Spectrum – October 26, 2016
On any given day, pediatrician Lindsay Irvin estimates a quarter of her patients need psychiatric help. She sees teens who say they are suicidal, and elementary school children who suffer chest pains stemming from bullying anxiety.
Though she does her best, she says she doesn’t consider herself qualified to treat them at the level they need at her practice in San Antonio. She doesn’t have the training, she says, to figure out which medications are best suited to treat their various mental health conditions. And she doesn’t have time. She’s juggling stomach ailments, vaccinations and ear aches.
As a result, she’s seen some of her patients wind up in the emergency room (ER) or go without care. These experiences are evidence of the degree of unmet need for mental health treatment. “I see kids’ lives destroyed by not getting care,” she says.
Now, research abstracts presented October 17th by the American College of Emergency Physicians offer insights into how frequently patients with mental health issues land in the emergency room — often because opportunities to intervene earlier are missed.
The researchers analyzed data compiled by the National Hospital Ambulatory Medical Care Survey, which tracked mental health visits to the emergency department between 2001 and 2011. The data tracks a national sample of patients who use hospital emergency and outpatient departments.
Compared with patients who have physical illnesses, the researchers found that people with mental health conditions rely more on the emergency department, and are more likely to be admitted when they show up. They tend to stay longer, too. The researchers have not yet described how the visits broke out by age. But anecdotally, children and older patients — “the extremes” — appear particularly affected, says Suzanne Lippert, clinical assistant professor of emergency medicine at Stanford University in California, and lead author on the abstracts.
These findings underscore two concerns, Lippert says. They highlight potential consequences when patients can’t find good outpatient mental health care and show that, when psychiatric patients arrive in a crisis, there’s often no good place for them to continue treatment once the immediate issue has been addressed.
Medical patients can usually be sent home “because we know they’ll be evaluated by [their] doctor in one or two days,” Lippert says. But psychiatric patients don’t always have that option because of gaps in the mental health care system.
Growing crisis:
Some numbers: About 6 percent of all emergency department patients in the study — of all ages — had a psychiatric condition. More than 1 in 5 were admitted, compared with just over 13 percent of medical patients, and about 11 percent required transfer to another facility, compared with 1.4 percent of medical patients. About 23 percent of mental health patients stayed in emergency care for longer than 6 hours, and about 1.3 percent for more than 24 hours — compared with 10 percent and half a percent of medical patients.
The most severely ill mental health patients were far more likely to spend extended periods of time in the ER. Bipolar disorder, depression, psychosis and having multiple conditions all tracked with stays longer than 24 hours.
These findings, the researchers write, highlight a “growing crisis.”
There is also a national shortage of inpatient psych beds, so patients have to wait longer in the ER, Lippert says. She’s seen them stay for over a week.
An online poll of emergency physicians released October 17th offers evidence of how this plays out for young psychiatric patients. Of the 1,700 physicians who responded, more than half (57 percent) reported increased wait times and boarding for children with mental health issues.
Plus, psychiatric patients can be harmed by long stays in cramped, overused emergency quarters, says Thomas Chun, associate professor of emergency medicine and pediatrics at Brown University in Providence, Rhode Island.
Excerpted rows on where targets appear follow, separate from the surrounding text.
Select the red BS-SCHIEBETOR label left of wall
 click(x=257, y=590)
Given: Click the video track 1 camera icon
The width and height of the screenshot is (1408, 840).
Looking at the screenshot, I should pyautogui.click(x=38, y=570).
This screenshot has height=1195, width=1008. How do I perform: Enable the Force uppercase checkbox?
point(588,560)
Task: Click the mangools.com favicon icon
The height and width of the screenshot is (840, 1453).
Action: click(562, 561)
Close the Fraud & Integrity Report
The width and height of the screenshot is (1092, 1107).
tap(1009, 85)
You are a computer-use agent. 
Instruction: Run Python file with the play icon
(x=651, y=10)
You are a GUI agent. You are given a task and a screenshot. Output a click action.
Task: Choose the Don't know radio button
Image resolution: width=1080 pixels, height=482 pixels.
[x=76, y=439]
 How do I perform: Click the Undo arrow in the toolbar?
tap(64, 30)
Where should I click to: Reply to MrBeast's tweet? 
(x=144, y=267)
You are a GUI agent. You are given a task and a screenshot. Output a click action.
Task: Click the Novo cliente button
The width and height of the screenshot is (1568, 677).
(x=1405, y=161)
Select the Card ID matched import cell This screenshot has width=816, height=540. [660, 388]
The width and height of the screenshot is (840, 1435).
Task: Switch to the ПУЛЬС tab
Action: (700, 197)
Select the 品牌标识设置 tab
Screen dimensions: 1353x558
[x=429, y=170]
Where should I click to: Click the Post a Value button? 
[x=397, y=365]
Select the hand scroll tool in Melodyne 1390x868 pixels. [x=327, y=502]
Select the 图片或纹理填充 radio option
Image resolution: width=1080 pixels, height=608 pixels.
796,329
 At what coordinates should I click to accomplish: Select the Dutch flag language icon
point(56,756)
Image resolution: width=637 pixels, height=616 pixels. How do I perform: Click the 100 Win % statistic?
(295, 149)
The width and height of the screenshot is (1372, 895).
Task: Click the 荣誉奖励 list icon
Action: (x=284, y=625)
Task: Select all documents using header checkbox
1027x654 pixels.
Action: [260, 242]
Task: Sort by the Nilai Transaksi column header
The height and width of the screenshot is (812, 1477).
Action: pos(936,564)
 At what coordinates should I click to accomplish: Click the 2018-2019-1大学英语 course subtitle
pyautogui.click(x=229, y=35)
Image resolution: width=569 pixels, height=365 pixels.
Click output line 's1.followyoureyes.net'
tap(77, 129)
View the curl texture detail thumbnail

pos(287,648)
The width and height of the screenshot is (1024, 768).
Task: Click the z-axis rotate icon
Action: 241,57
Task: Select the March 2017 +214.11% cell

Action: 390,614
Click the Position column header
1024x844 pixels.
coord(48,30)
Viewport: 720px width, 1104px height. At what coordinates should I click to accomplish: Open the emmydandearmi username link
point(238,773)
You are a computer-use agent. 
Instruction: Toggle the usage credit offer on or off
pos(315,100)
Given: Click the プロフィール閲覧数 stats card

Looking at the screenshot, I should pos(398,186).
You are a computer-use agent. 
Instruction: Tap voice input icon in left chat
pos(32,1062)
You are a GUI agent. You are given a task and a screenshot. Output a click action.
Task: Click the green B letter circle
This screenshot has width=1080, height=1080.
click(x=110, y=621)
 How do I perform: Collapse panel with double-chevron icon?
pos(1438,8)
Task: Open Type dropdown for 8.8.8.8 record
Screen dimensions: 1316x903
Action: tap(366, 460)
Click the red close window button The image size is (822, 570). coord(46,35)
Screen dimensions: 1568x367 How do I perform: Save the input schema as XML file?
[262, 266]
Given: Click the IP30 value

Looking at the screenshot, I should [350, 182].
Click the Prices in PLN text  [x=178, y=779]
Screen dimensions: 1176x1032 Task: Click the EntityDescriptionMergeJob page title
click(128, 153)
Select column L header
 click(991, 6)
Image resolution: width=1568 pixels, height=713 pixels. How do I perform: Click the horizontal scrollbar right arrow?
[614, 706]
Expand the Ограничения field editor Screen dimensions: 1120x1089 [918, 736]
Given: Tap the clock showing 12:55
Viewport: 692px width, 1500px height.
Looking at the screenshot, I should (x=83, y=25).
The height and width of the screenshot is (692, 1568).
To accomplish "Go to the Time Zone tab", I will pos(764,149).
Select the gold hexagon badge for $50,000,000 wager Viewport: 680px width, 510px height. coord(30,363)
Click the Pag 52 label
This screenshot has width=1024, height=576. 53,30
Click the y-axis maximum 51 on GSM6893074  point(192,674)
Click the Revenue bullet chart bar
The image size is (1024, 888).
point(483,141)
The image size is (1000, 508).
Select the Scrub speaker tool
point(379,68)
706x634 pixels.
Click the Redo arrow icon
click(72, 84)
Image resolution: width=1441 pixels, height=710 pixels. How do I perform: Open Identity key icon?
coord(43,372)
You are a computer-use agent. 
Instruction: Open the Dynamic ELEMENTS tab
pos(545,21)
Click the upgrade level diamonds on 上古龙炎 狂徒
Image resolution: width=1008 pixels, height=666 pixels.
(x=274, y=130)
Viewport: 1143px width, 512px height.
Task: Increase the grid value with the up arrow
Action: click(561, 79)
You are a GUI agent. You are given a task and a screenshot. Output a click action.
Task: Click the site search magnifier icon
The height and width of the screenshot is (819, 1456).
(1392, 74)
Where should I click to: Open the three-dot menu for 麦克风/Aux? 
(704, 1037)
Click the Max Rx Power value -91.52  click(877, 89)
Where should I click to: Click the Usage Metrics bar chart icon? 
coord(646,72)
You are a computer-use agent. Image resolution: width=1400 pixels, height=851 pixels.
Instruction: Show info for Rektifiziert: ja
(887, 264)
“We are the wrong site for these patients, and they have very important, very special needs. Our crazy, chaotic environment is not a good place for them,” says Chun, who was not affiliated with the abstracts.
Meanwhile, the young patients are least likely to get reliable care even after leaving. Whether they need regular follow-up with a mental health care provider, or a transfer to specialized facility, the resources often aren’t in place. The American Academy of Child and Adolescent Psychiatry estimates 8,300 providers in the United States, whereas more than 15 million young patients need services.
Children in crisis sometimes wait weeks for proper in-patient treatment, Chun says. That’s less common in his home state of Rhode Island, which, he says, is “fairly resource-rich” in terms of psychiatric care — but he hears it often from colleagues in New York. Doctors will agree a child needs to be transferred, but no beds are available.
For children, the problem also doesn’t fall evenly. The resource squeeze is especially problematic for families with limited means, notes Alfiee Breland-Noble, associate professor of psychiatry at Georgetown University Medical Center in Washington, D.C., who was not involved with the research. Cost, coupled with a stigma toward mental conditions, means low-income families are more likely to let a child’s ailment slide, until it reaches a crisis point.
By the time a child gets treatment, she adds, the mental condition can have produced physical ailments, too. It’s more expensive to treat, it’s bad medicine and it’s avoidable, she says.
“These kids should never be in the emergency room,” she says. “They shouldn’t be waiting for 24 hours in a plastic chair.”